Problem: Please output the lines from the one with "You are a computer-use agent. Viewport: 756px" through the end of the data exactly as written, omitting all pictures.

Given records:
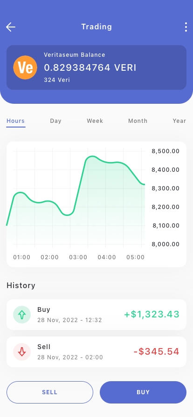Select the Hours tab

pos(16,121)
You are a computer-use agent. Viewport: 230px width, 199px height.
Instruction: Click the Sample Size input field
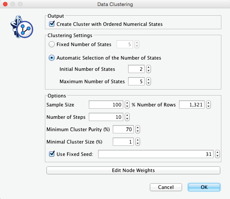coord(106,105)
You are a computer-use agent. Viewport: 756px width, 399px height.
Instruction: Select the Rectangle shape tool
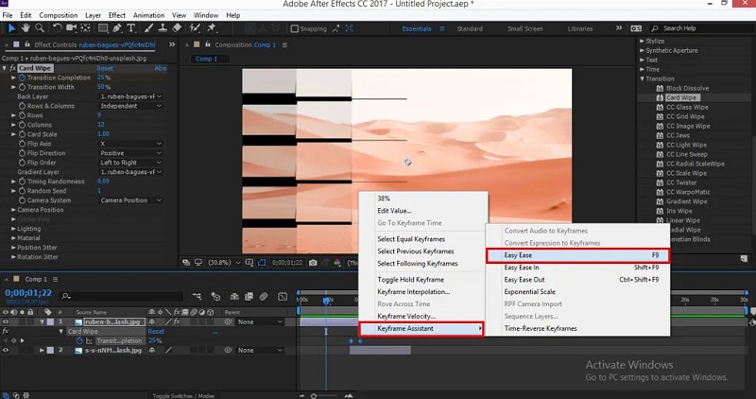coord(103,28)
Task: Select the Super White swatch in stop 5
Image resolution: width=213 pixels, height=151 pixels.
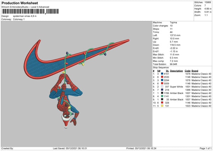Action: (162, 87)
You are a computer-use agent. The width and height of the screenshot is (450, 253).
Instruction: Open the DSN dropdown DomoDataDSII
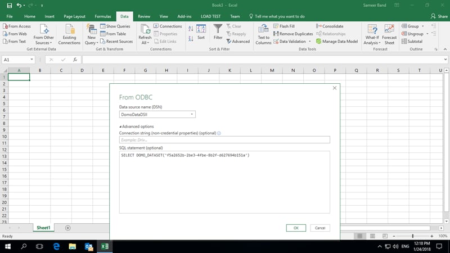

Written solution:
You are a computer-use agent. Viewport: 756px width, 399px height.
Instruction: Select the Rectangle shape tool
coord(103,28)
Task: Select the Super White swatch in stop 5
Image resolution: width=213 pixels, height=151 pixels.
Action: (162, 87)
You are a computer-use agent. The width and height of the screenshot is (450, 253).
Instruction: Open the DSN dropdown DomoDataDSII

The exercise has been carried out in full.